● **Objective**: Rewrite the lines from the one containing "Click the File" through the end of the entries, both ends included, keeping all other text unchanged. Scale every coordinate in the answers by 0.55 and round to whole numbers, with halves rounded up.

Text and element pointing entries
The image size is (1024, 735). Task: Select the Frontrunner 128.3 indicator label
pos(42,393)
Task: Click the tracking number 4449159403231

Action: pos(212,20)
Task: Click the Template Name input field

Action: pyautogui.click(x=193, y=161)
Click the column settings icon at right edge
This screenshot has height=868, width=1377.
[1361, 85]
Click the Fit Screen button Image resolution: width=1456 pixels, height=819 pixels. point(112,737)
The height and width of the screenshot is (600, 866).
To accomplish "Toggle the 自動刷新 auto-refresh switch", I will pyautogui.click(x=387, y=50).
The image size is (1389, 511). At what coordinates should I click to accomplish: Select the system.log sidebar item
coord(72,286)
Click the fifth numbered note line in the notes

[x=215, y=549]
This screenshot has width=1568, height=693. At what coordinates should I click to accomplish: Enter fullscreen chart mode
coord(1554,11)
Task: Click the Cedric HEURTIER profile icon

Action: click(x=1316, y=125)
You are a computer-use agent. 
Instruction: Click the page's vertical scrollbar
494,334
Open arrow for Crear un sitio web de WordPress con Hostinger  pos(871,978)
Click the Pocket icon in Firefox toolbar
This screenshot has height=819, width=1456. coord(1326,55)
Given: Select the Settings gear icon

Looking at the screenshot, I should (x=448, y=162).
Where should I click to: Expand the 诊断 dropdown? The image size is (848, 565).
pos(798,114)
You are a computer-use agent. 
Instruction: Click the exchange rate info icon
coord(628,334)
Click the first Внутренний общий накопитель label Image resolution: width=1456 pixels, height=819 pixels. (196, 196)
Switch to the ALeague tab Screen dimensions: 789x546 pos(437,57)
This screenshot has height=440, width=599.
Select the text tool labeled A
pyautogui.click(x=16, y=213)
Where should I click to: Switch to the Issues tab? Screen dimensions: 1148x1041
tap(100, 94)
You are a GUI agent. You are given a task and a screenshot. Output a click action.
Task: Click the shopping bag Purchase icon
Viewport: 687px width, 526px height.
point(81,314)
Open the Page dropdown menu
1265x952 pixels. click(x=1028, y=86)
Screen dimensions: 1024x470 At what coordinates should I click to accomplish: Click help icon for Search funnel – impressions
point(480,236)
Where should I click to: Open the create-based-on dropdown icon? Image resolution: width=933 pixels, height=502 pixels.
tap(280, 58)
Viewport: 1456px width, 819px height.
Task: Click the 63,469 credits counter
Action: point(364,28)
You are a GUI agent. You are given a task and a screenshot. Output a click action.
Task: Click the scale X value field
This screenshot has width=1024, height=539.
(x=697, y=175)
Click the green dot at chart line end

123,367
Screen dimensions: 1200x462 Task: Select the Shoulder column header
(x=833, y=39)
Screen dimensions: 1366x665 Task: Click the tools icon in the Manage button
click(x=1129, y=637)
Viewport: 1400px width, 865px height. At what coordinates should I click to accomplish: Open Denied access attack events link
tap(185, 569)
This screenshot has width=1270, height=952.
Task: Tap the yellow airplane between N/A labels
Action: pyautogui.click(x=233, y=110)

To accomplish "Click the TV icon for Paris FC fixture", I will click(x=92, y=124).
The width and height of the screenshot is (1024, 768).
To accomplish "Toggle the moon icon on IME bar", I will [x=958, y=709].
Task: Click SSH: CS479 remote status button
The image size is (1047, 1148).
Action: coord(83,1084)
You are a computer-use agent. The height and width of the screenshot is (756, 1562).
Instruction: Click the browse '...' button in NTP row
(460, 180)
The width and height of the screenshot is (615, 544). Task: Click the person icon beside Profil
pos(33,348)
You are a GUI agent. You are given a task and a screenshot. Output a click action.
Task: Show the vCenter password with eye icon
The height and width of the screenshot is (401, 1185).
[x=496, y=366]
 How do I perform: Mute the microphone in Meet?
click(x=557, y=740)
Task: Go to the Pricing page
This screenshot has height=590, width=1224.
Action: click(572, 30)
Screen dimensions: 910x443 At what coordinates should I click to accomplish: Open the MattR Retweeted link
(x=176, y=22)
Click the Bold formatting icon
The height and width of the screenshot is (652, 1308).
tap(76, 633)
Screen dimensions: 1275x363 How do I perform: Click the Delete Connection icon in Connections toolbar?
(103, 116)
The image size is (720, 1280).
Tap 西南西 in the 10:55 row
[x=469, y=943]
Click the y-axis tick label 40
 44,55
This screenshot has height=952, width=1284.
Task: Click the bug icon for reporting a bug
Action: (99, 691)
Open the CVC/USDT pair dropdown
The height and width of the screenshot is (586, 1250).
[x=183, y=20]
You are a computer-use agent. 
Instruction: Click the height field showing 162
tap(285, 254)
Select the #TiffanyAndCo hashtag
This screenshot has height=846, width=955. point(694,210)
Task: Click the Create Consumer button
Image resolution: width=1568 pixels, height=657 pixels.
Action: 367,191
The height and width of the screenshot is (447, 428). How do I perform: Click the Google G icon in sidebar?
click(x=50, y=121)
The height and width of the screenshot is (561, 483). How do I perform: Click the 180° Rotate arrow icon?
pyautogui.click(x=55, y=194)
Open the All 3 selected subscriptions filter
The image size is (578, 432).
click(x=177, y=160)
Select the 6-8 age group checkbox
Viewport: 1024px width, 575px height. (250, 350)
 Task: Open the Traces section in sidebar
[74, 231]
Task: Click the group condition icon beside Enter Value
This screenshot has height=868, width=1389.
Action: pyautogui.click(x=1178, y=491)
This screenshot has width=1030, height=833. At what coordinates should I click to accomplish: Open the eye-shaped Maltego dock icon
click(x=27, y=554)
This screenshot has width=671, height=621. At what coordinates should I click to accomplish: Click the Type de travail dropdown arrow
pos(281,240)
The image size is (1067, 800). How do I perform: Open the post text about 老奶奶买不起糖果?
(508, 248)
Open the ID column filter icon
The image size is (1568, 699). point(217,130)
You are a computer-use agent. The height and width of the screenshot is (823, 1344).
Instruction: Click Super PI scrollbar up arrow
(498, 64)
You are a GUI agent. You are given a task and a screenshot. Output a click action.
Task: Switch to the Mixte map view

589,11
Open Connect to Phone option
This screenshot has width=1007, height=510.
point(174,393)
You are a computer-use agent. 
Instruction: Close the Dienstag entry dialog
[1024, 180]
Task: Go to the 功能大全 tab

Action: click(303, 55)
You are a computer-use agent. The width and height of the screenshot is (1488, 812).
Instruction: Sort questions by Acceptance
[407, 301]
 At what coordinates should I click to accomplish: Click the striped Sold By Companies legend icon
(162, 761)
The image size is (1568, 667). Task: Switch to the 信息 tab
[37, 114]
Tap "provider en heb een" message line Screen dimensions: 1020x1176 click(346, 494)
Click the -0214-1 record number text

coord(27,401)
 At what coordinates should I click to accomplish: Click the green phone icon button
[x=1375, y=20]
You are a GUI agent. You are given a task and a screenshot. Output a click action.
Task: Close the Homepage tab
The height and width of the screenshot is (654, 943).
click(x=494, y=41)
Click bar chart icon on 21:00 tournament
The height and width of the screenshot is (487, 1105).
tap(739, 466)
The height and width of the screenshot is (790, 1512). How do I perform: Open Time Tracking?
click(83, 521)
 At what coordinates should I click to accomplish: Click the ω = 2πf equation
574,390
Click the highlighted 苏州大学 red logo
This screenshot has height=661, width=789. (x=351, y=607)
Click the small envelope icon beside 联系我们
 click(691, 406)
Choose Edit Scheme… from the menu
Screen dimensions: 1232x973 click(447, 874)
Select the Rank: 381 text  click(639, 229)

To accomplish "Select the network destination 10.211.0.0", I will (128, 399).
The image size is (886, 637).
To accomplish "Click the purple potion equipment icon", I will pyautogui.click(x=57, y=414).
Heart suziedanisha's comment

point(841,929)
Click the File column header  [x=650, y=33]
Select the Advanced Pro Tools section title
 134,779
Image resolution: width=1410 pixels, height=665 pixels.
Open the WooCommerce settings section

● **Written answer**:
Click the File column header  [x=358, y=18]
Select the Advanced Pro Tools section title
 74,428
Image resolution: width=1410 pixels, height=665 pixels.
Open the WooCommerce settings section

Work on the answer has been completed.